In Koisdorf im Saal des Dorfgemeinschaftshaus Wendelinus gab es die üblichen Ehrungen und Beförderungen. Im Mittelpunkt standen natürlich die zahlreichen Auswirkungen der Flutkatastrophe vom Juli des Jahres. Die entfesselte Flutwelle der Ahr hatte auch in Sinzig massive Auswirkungen gehabt und brachte zahlreiche teils sehr unangenehme Konsequenzen mit sich. Ein kleines Detail: das sonst bei diesem Anlass so gern genutzte offizielle Rednerpult der Stadt war ein Opfer der Fluten geworden. Das Einsatzboot der Wehr handelte sich beim harten Einsatz in der Flutnacht derartig viele Beulen und Schäden ein, dass eine Reparatur wirtschaftlich nicht mehr möglich ist. Da steht eine Neuanschaffung an. Eine langfristige Konsequenz für die Wehr. Der Neubau des Feuerwehrgerätehauses auf dem Grundstück in der Kölner Straße, das ebenfalls überflutet wurde, liegt auf Eis. Sinzig oberster Feuerwehrmann, Bürgermeister Andreas Geron fand in dieser Hinsicht klare Worte. „Ich persönlich stehe nicht mehr hinter dem Grundstück in der Kölner Straße als Standort, das Wasser stand dort meterhoch“. Für die Wehr in Sinzig, die ja schon seit Jahren auf einen Neubau wartet, eine überaus bittere Erkenntnis. Denn nach jahrelangen Diskussionen um den Standort wird nun ein komplett neuer für das Gerätehaus gesucht. Dabei waren die Pläne gemacht, die Genehmigungen meist schon erteilt und auch das Vergabeverfahren angelaufen. „In diesen Tagen wären im Normalfall die ersten Bagger angerollt,“ so der Sinziger Bürgermeister. Der trug übrigens als Zeichen seiner Dankbarkeit und Anerkennung für die Leistungen der Wehr vor allen Dingen in der Fluchtnacht das neue Outfit der Feuerwehr. Ein flotter Freizeitanzug hat den bisher üblichen „biederen Kommunionsanzug in feuerwehrblau“ ersetzt.

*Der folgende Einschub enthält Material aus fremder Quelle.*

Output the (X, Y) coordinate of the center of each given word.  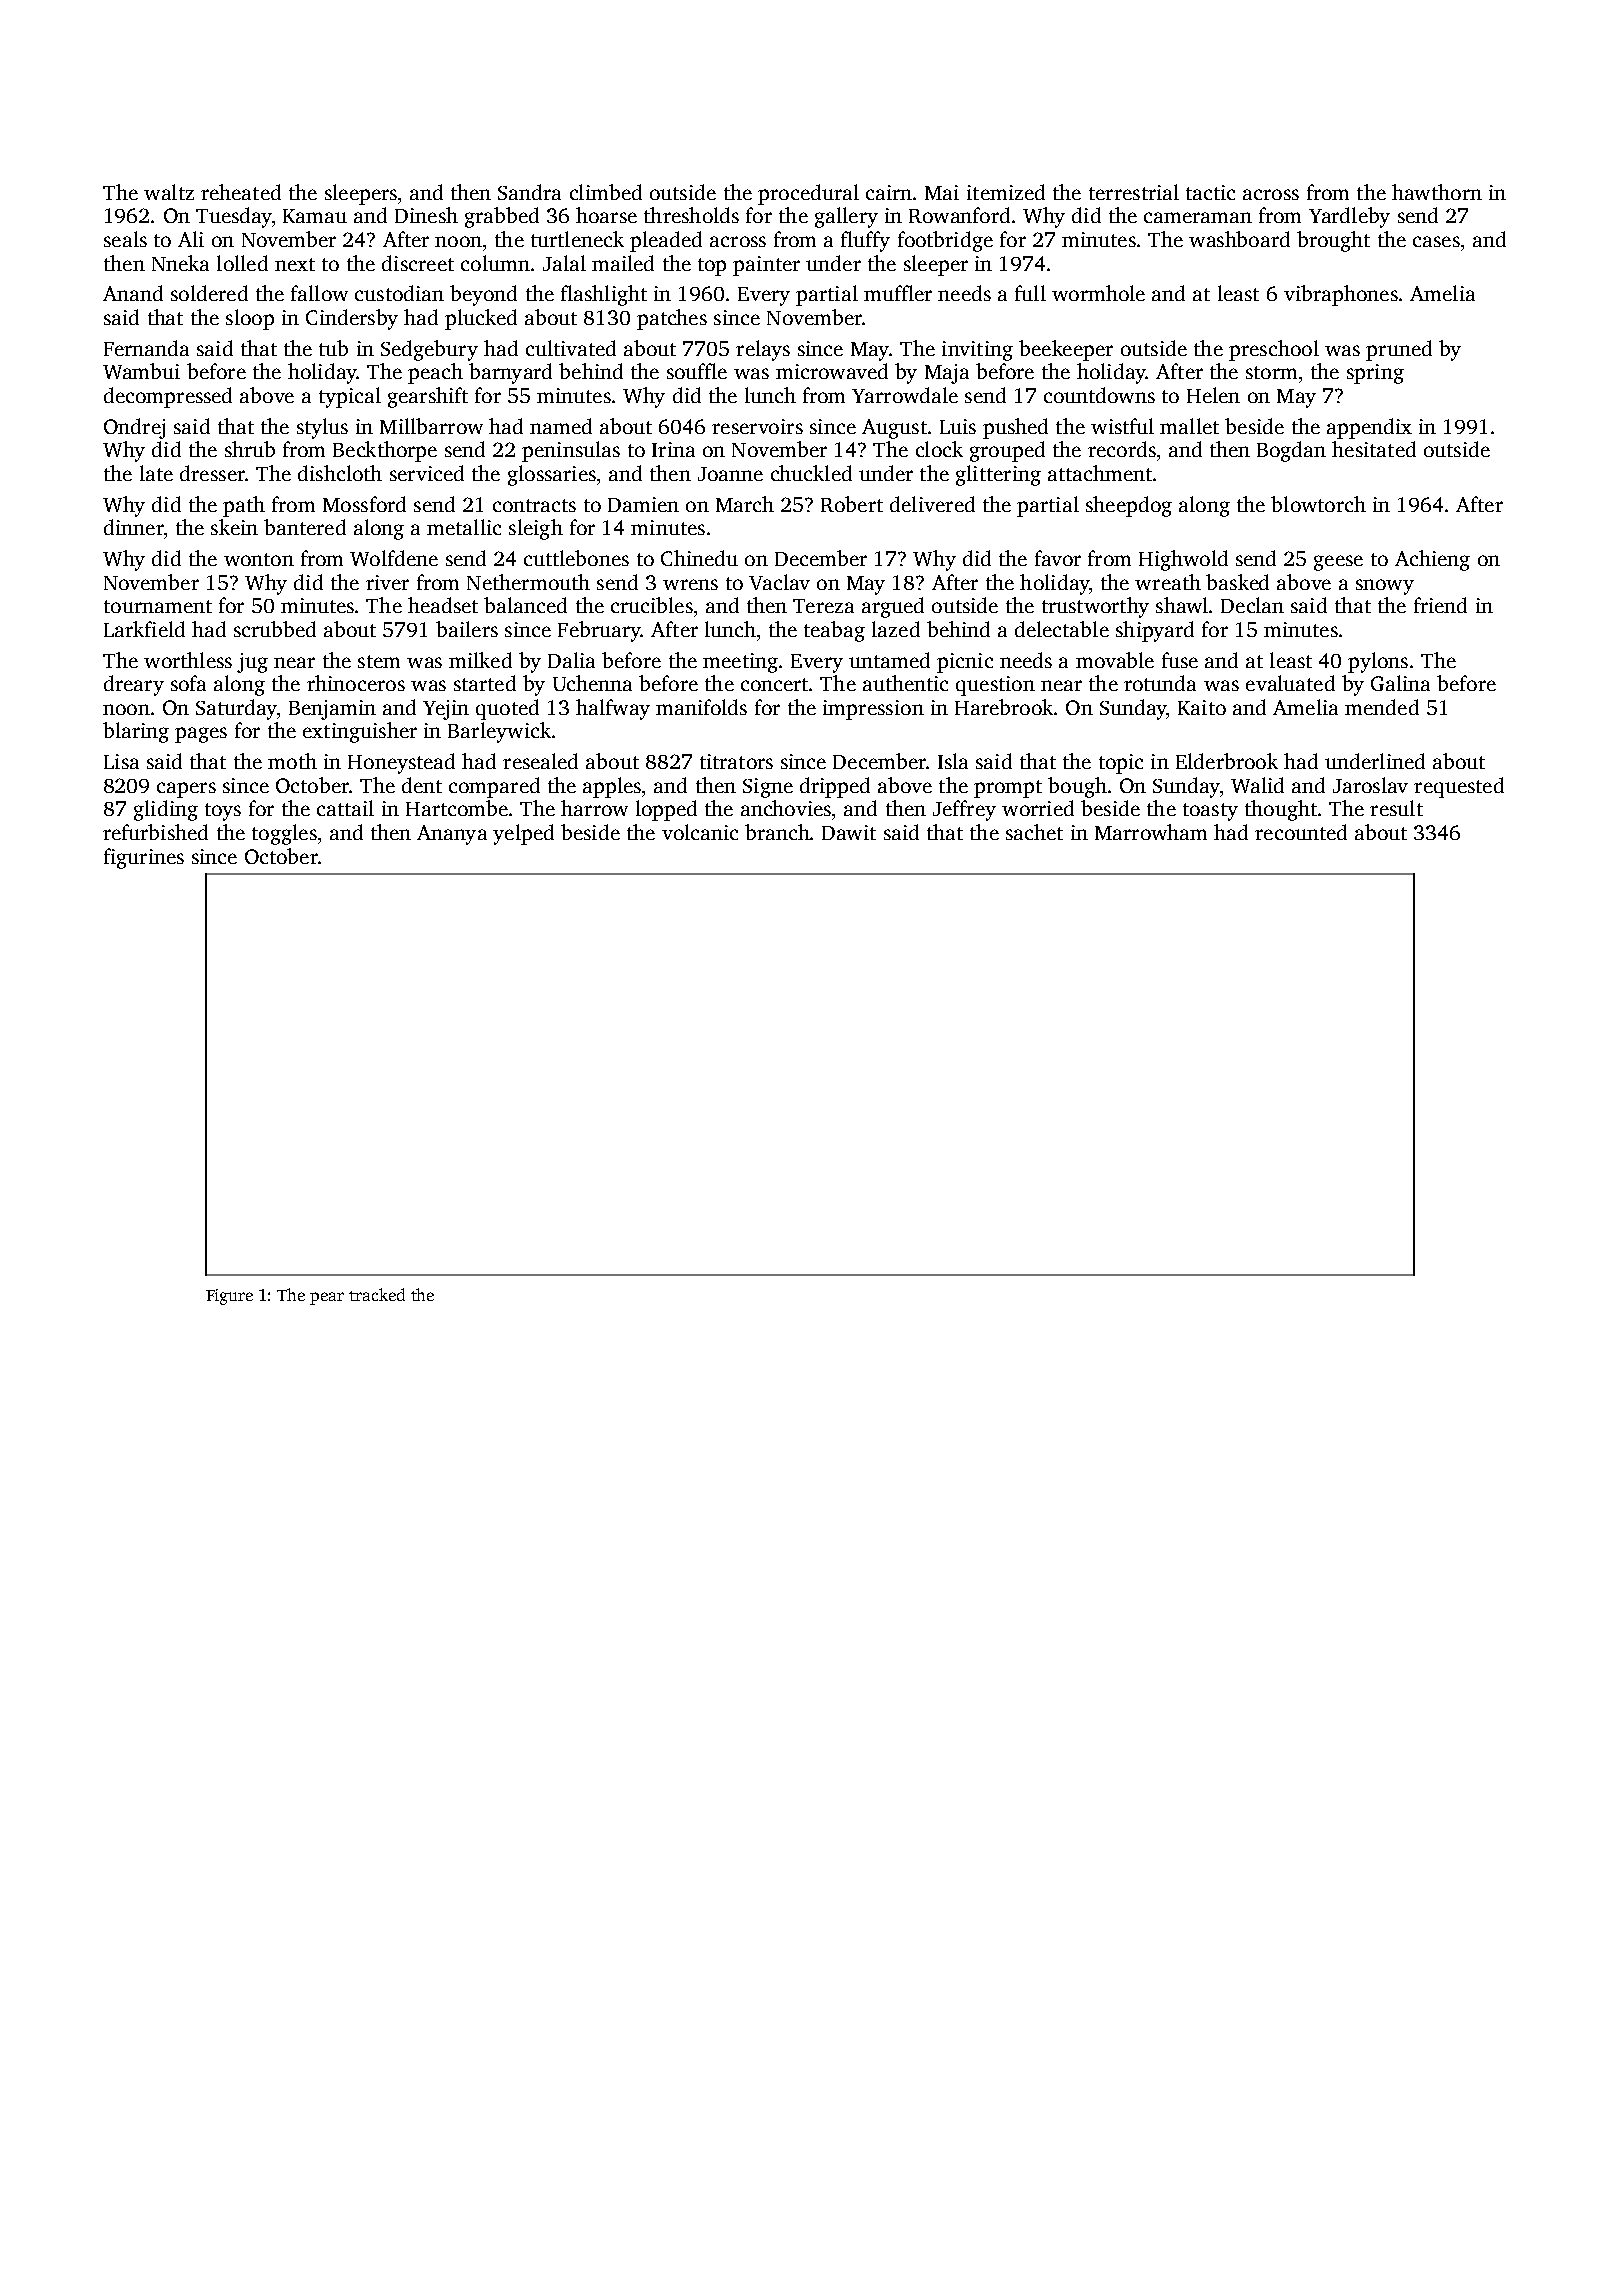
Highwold (1183, 560)
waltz (169, 192)
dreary (134, 685)
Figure (229, 1297)
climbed (606, 192)
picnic (965, 663)
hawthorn (1437, 192)
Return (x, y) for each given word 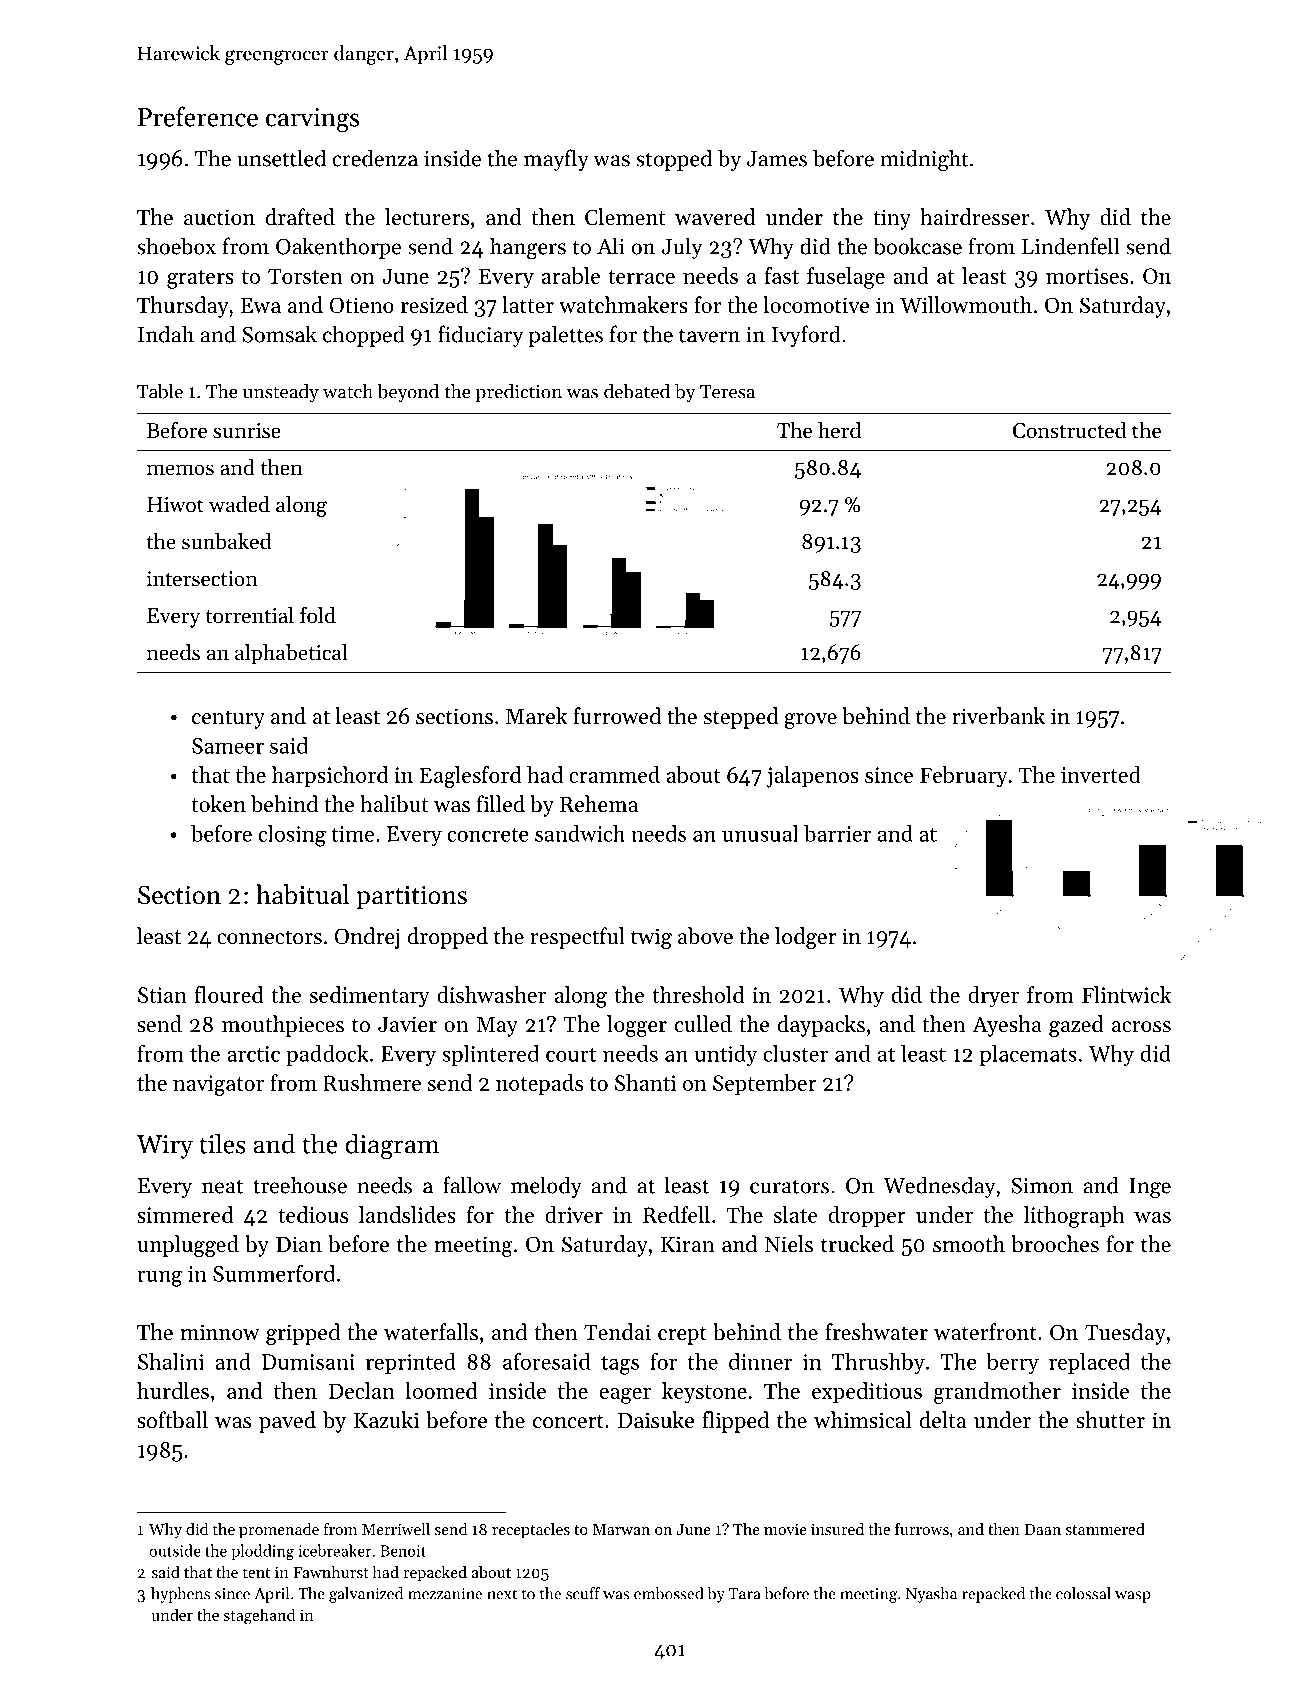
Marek (536, 716)
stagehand (259, 1616)
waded (239, 504)
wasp (1133, 1597)
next (502, 1594)
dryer (993, 997)
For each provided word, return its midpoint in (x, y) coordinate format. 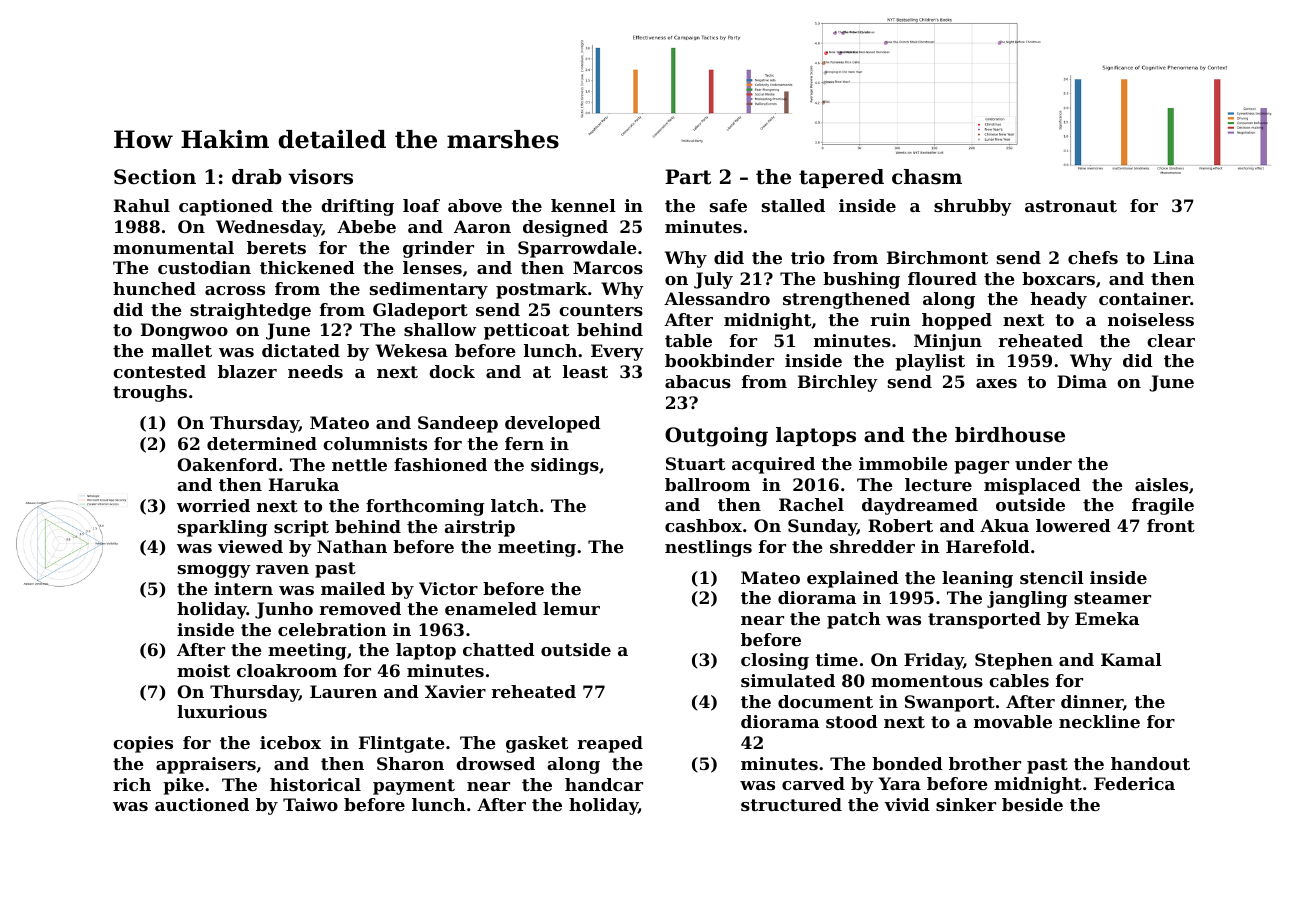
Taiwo (310, 804)
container (1144, 298)
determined (262, 443)
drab (257, 177)
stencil (1052, 577)
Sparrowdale (577, 249)
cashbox (703, 525)
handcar (604, 784)
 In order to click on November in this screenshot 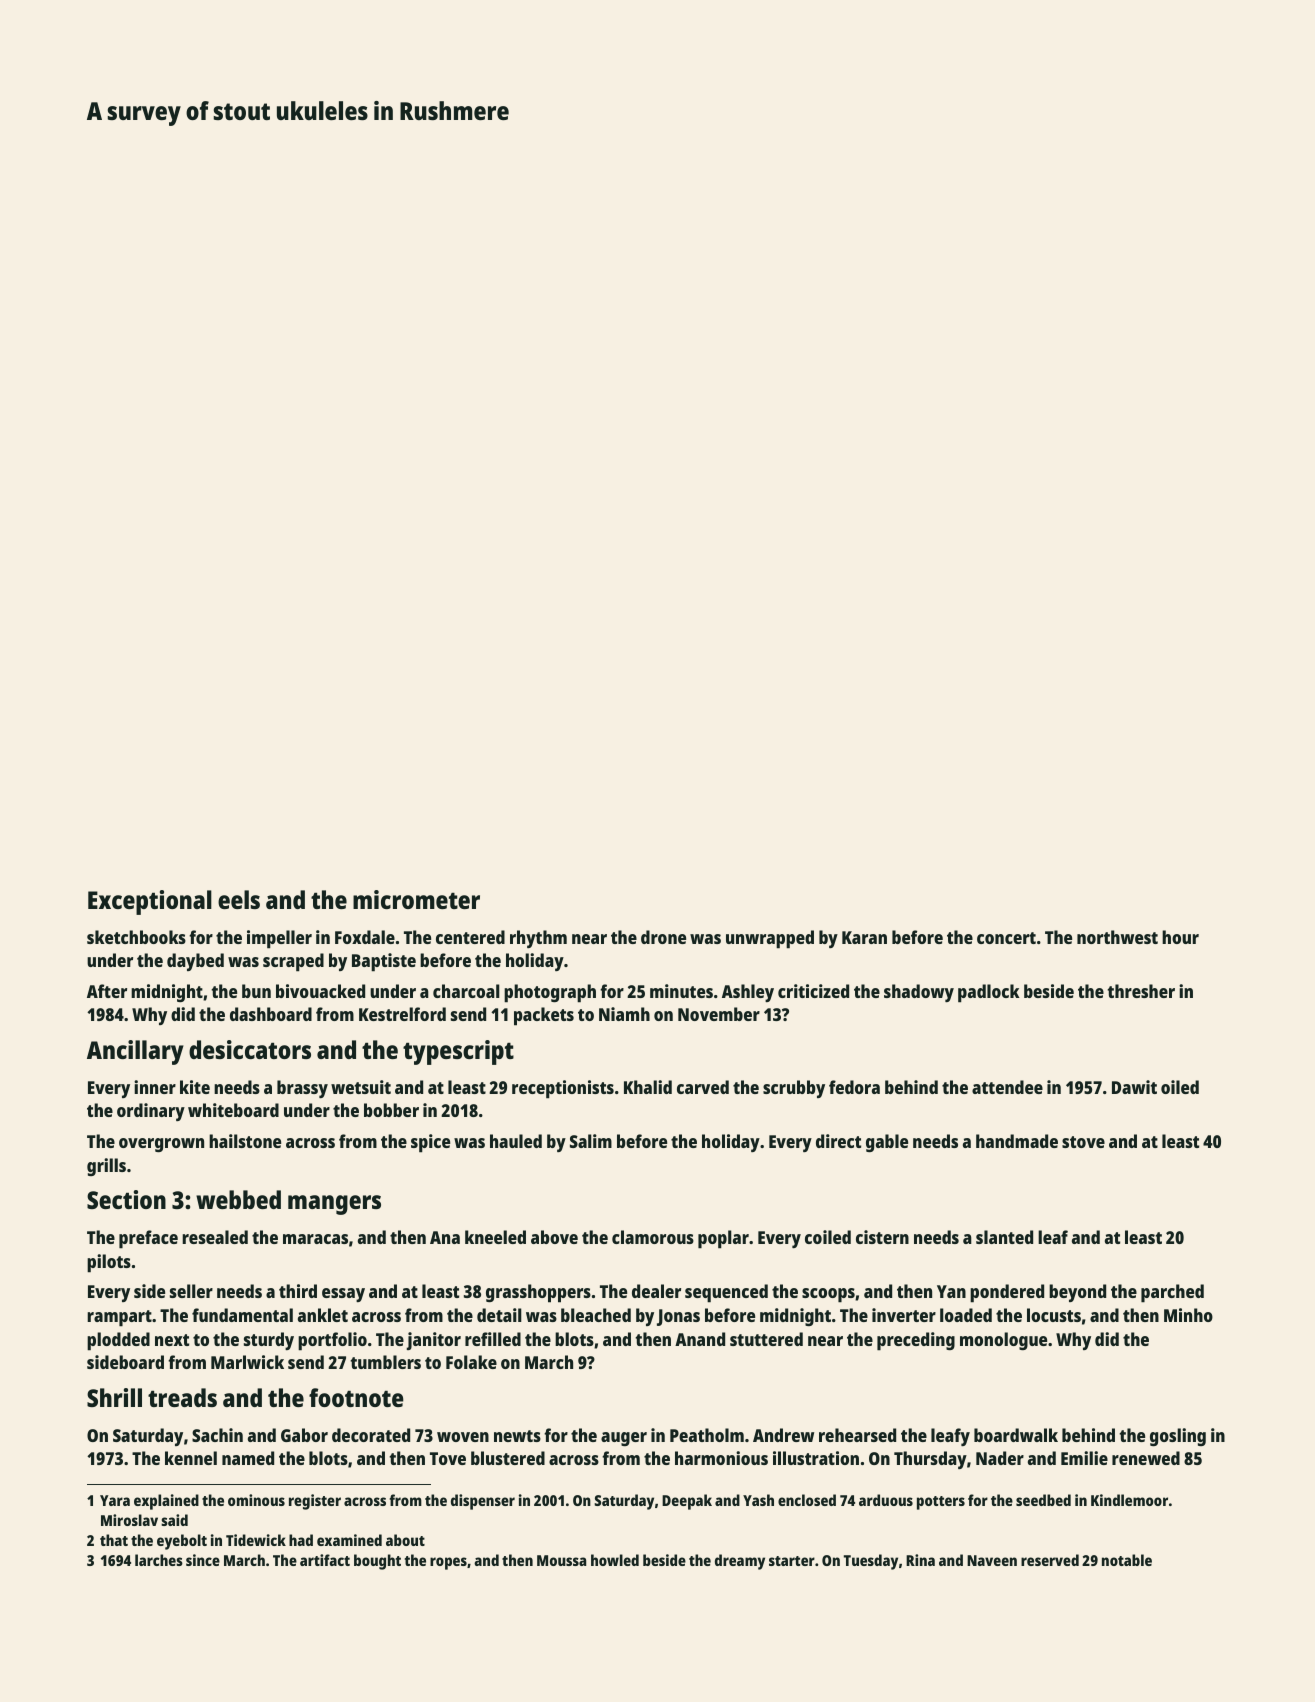, I will do `click(719, 1014)`.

Wichtig zu wissen: die Einsätze bei der Flut sind in der Einsatzstatistik der Wehr übrigens nicht erfasst. Einerseits weil es eigentlich gar nicht möglich war die zahlreichen kleinen Einsätze überhaupt zu erfassen, andererseits spricht man in Kreisen der Wehr von einem einzigen Einsatz, der bis zur Erschöpfung der Wehrmänner fast 100 Stunden dauerte. Als Bürgermeister Andreas Geron die Wehrleute nach fast 100 Stunden Einsatz in eine Pause schickte, gab es massive Proteste, wie der Stadtchef in Koisdorf berichtete. Dennoch übernahmen Wehren aus fast ganz Deutschland die Ablösung der Einsatzkräfte vor Ort.

Beim diesjährigen Tag der Kameradschaft gedachte man den verstorbenen Kameraden:

Am 21. Januar 2020 verstarb aus dem Löschzug Bad Bodendorf Peter Scheuer im Alter von 85 Jahren.

Am 6. September 2020 verstarb aus der Löschgruppe Westum Alfred Schneider im Alter von 90 Jahren.

Am 22. Dezember 2020 verstarb aus dem Löschzug Sinzig Kurt Wilke im Alter von 84 Jahren.

Am 17. Mai 2021 verstarb aus dem Löschzug Sinzig Bruno Lapo im Alter von 79 Jahren.

Seit dem letzten Tag der Kameradschaft am 16. November 2019 in Bad Bodendorf hat sich einiges getan. Das Outfit hat sich geändert. Die Dienstbekleidung wurde in moderne zeitgerechte Anzüge umgestellt.

2020 musste die Wehrleitung der Gesamtstadt sowie die Wehrführung des Löschzuges Sinzig neu gewählt werden. So wurde am 18. September 2020 Andreas Braun als Wehrleiter und Rene Schmitt als Stellvertretender Wehrleiter einstimmig wiedergewählt.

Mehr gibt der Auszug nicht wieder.